La domanda che sorge spontanea è dunque capire come questi quasi «sportivi a livello agonistico» abbiano potuto, per milioni di anni, provvedere a un simile dispendio calorico avendo a loro disposizione così pochi glucidi e soprattutto nessuno degli pseudo zuccheri lenti, che sono però considerati indispensabili dai nutrizionisti di oggi.

Diventando progressivamente più sedentario a partire dal Neolitico, l’Uomo vivrà i primi grandi cambiamenti alimentari della sua storia. Lo sviluppo dell’allevamento degli animali gli consentirà di continuare a mangiare carne (ma non proprio la stessa) e sviluppando l’agricoltura produrrà cereali (grano, segale, orzo…) e in seguito leguminacee (lenticchie, piselli…), e infine frutta e verdura.

Alcuni potrebbero credere che, diventando sedentario, l’uomo primitivo abbia innescato un processo che lo avrebbe condotto a migliorare la sua esistenza.
Bisogna dire però che sul piano alimentare, è accaduto il contrario. Contrariamente al cacciatore-raccoglitore del Mesolitico, l’agricoltore-allevatore dovette in realtà ridurre notevolmente la varietà della sua alimentazione. Solo qualche raro animale, infatti, si prestava ad essere addomesticato e allevato, e solo poche specie vegetali potevano essere coltivate. Non è esagerato affermare che l’agricoltore-allevatore dovette necessariamente razionalizzare, se non addirittura ottimizzare la sua attività nel senso che attribuiamo oggi a questo termine.

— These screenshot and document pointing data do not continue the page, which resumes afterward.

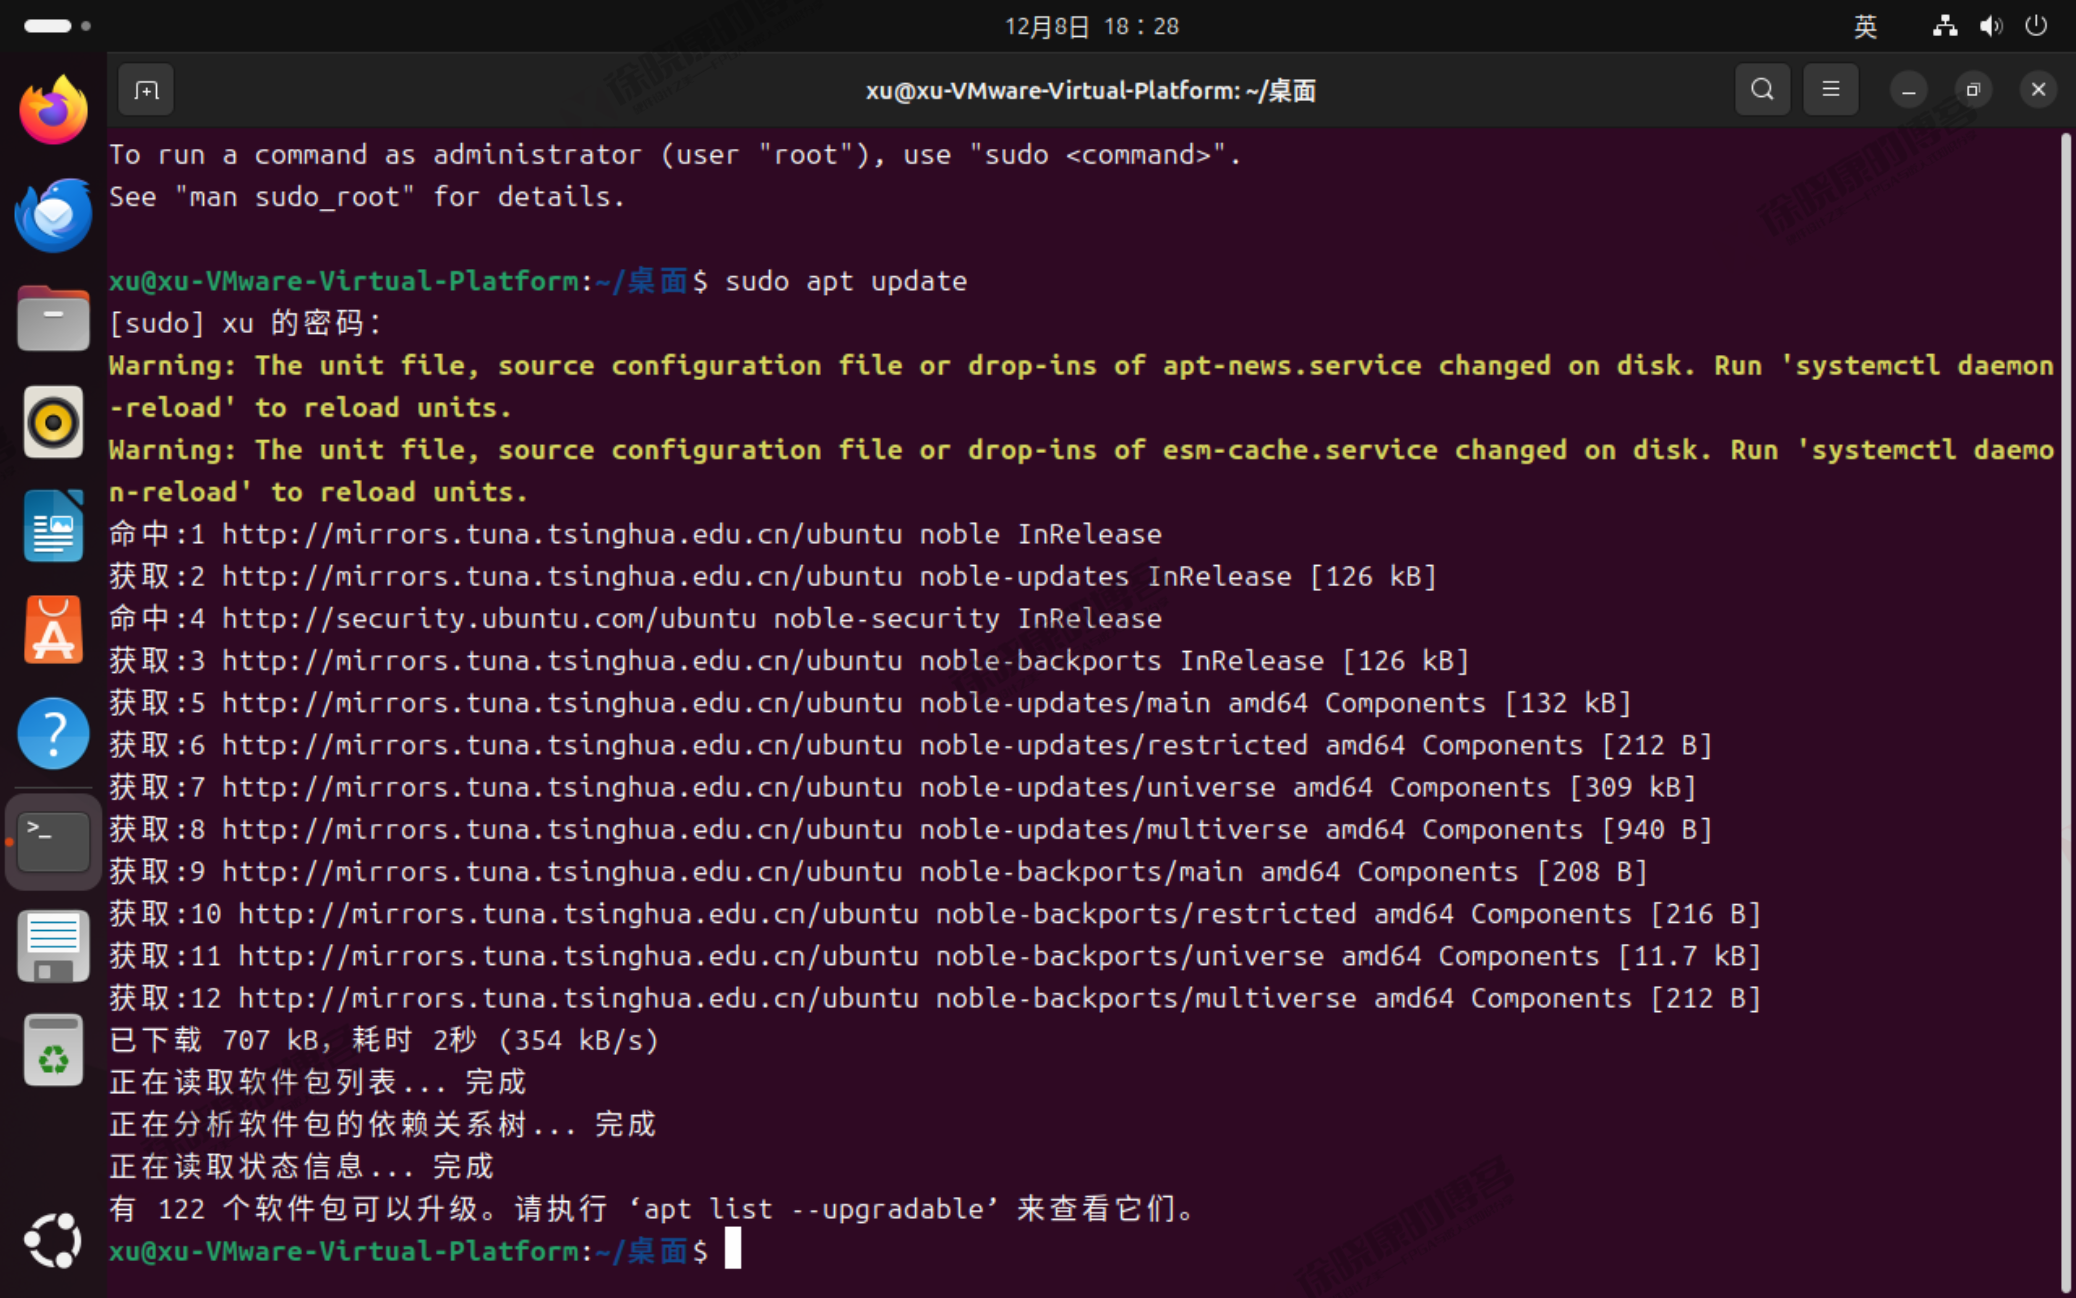Image resolution: width=2076 pixels, height=1298 pixels.
Task: Launch Rhythmbox music player
Action: pos(53,422)
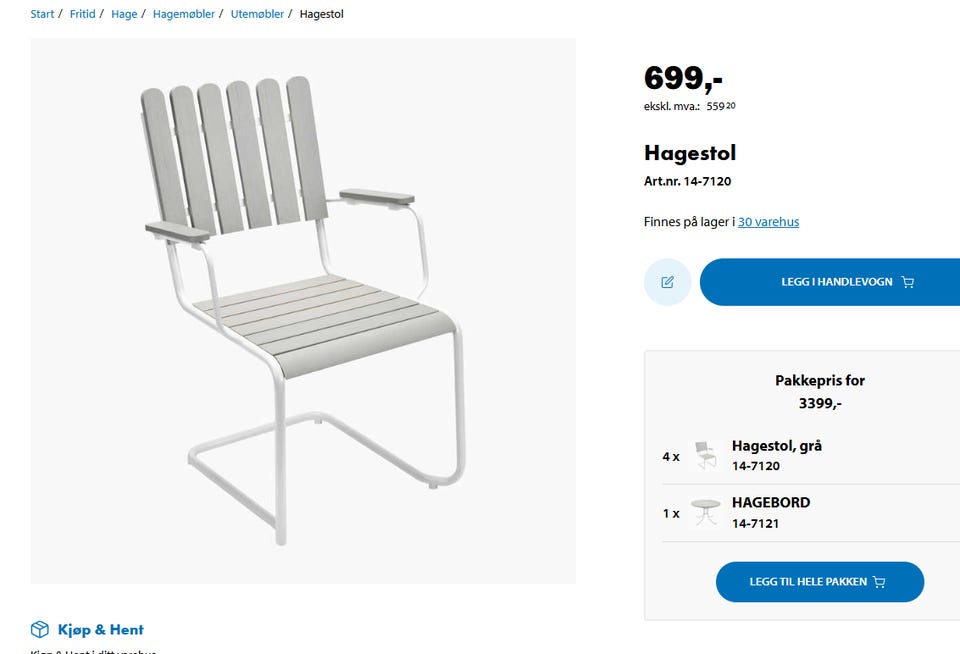Screen dimensions: 960x654
Task: Open Hagestol, grå package item
Action: [x=776, y=446]
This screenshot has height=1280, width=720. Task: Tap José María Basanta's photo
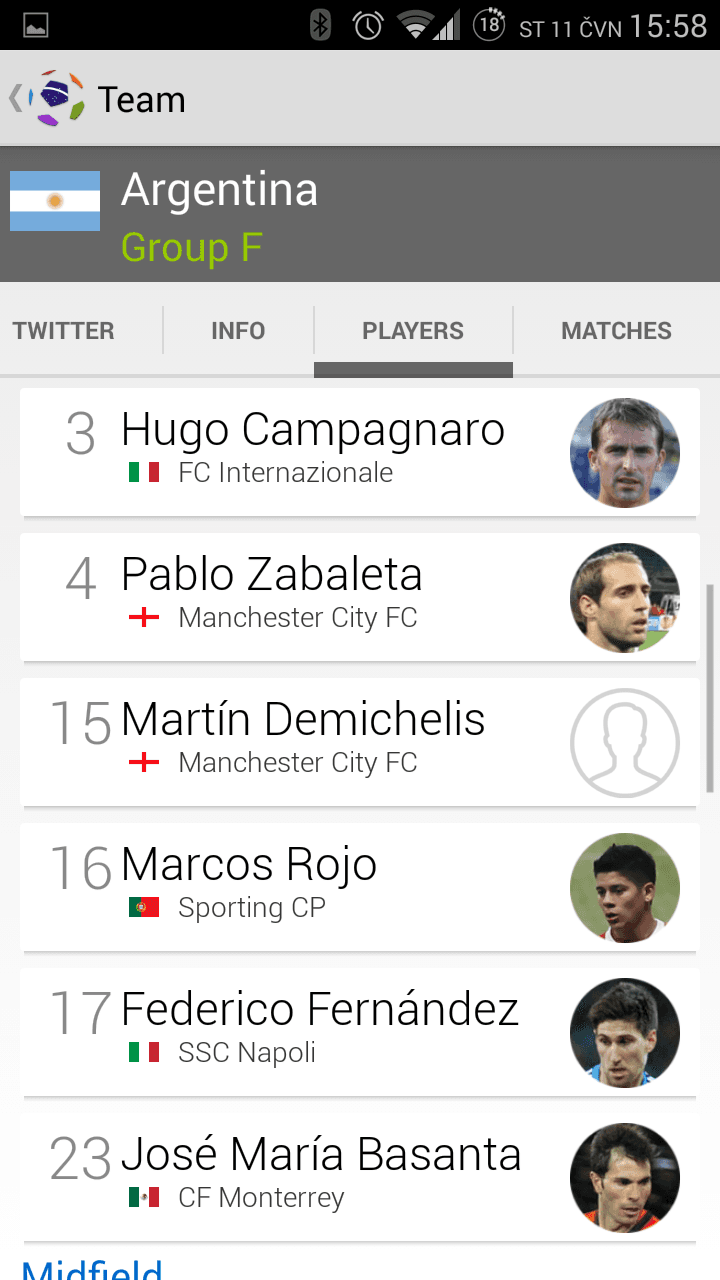click(625, 1178)
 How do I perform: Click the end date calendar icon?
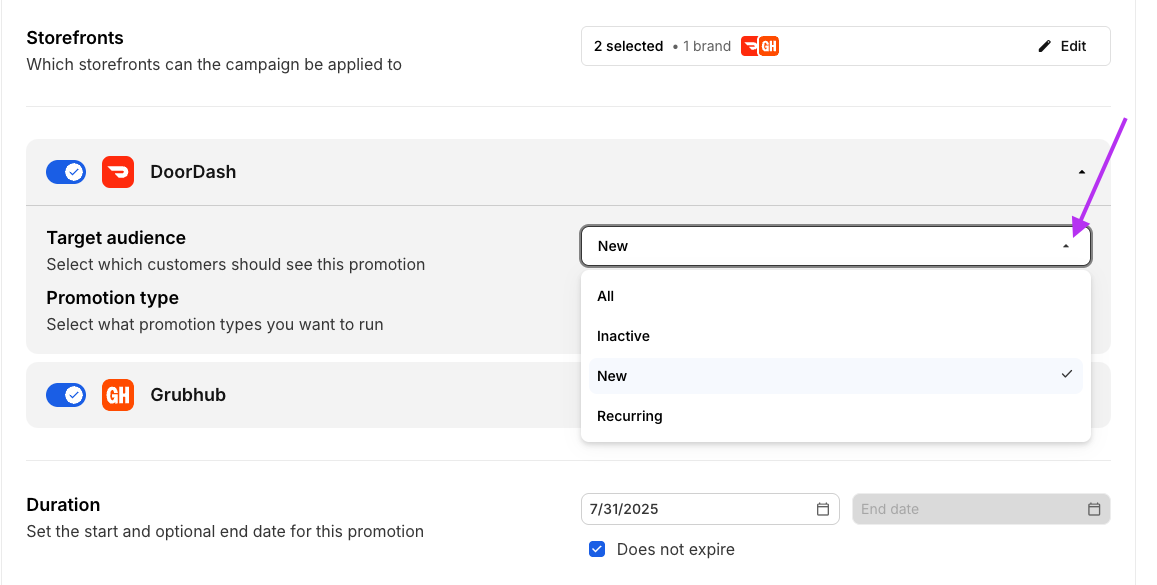pyautogui.click(x=1094, y=509)
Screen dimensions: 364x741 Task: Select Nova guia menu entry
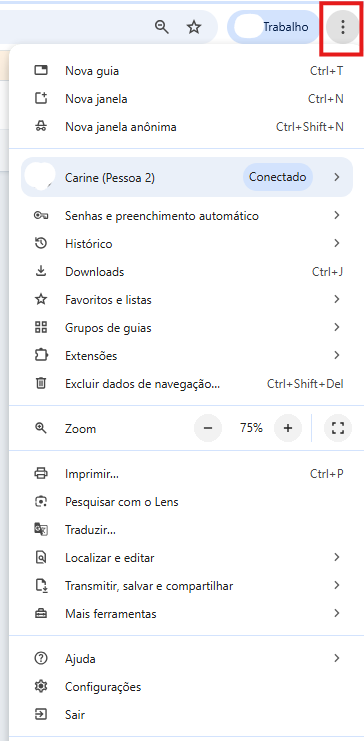[187, 71]
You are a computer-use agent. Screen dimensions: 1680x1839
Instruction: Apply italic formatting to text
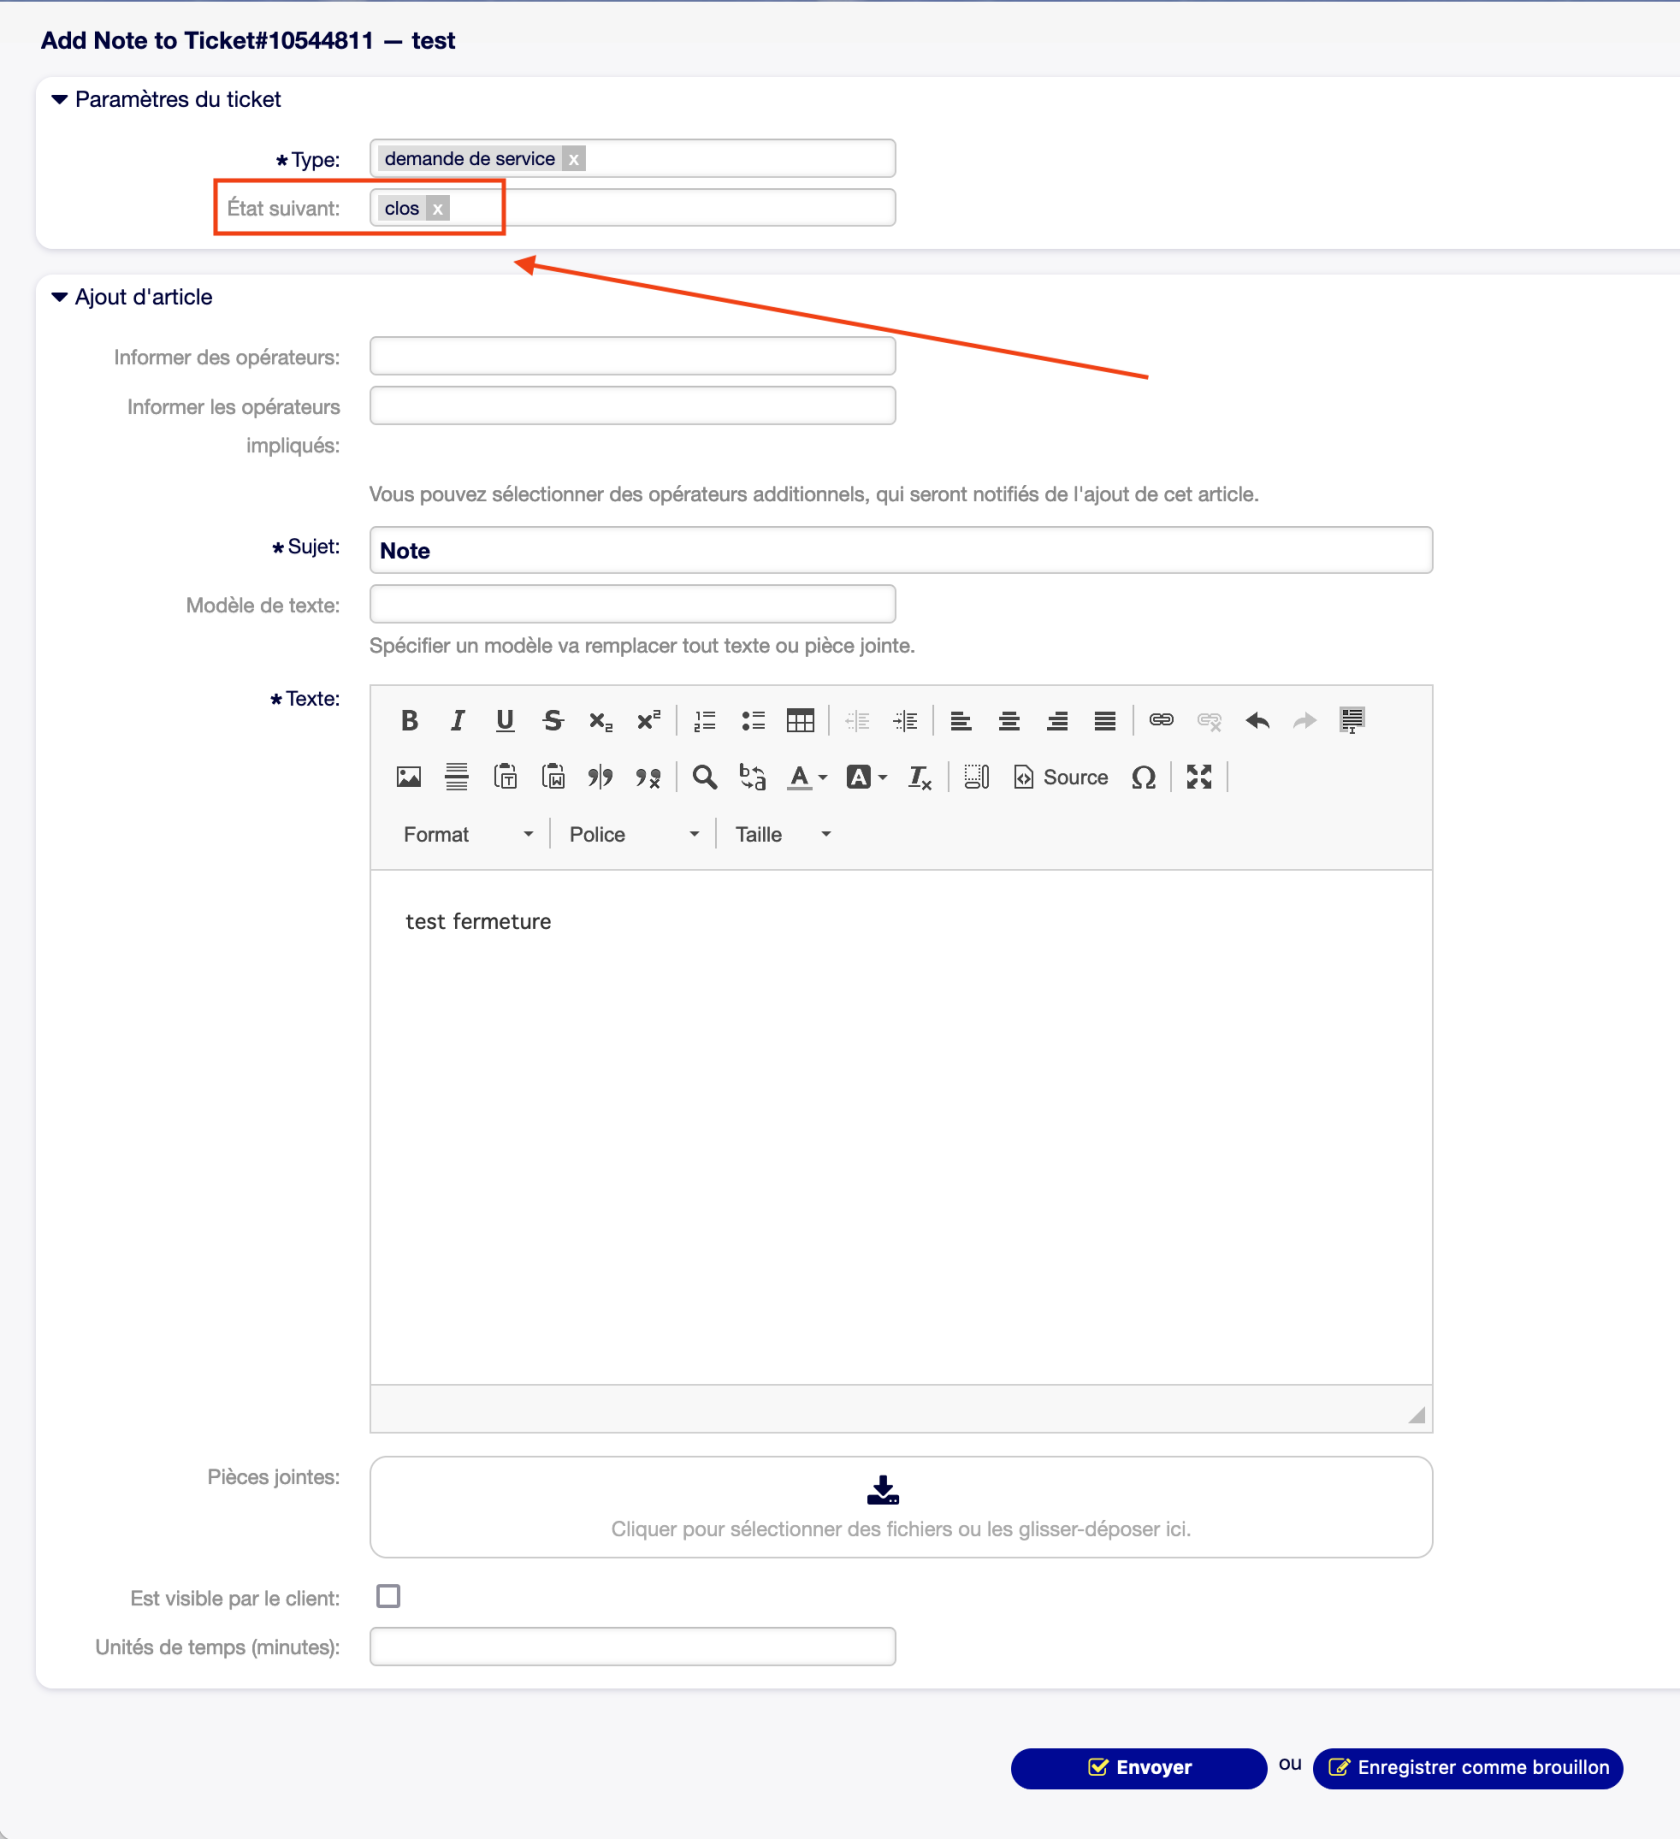(457, 721)
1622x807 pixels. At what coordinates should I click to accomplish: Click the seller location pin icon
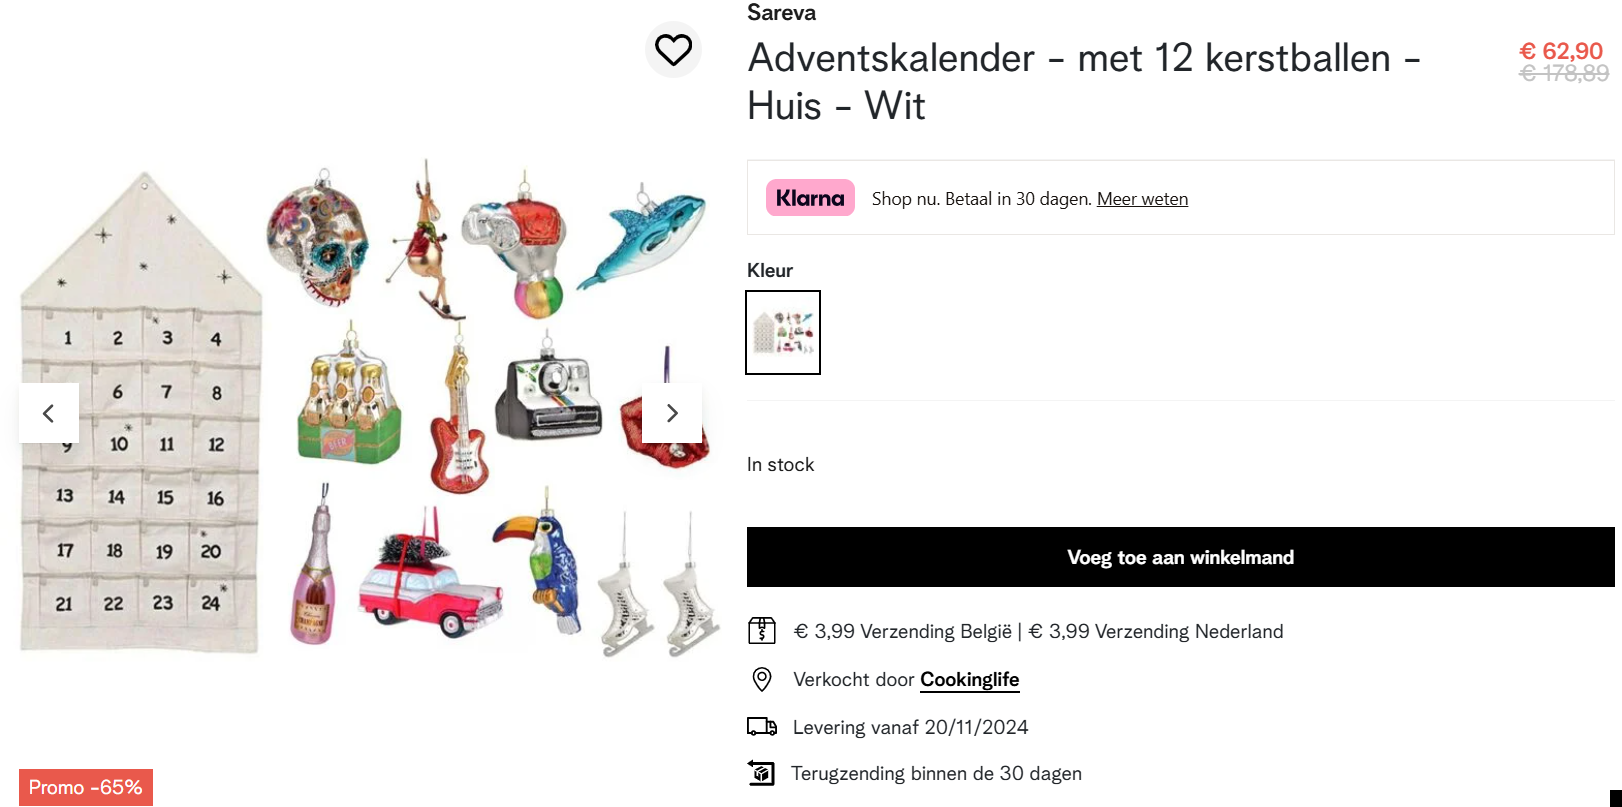click(762, 680)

Questa vera e propria rivoluzione dello stile di vita dei nostri antenati ebbe perciò delle conseguenze.
Sulla salute innanzitutto. Il monofagismo che risultava dalle mono colture si rivelò essere una fonte importante di carenze, che si tradusse con una notevole diminuzione della speranza di vita delle popolazioni interessate. Inoltre l’agricoltura (anche se realizzata su terre alluvionali ricche e ben irrigate come in Egitto e in Mesopotamia) si rivelò molto più faticosa in termini di sforzi fisici rispetto alla braccata e alla caccia della selvaggina del mesolitico, ma anche degli animali di grosse dimensioni del paleolitico superiore.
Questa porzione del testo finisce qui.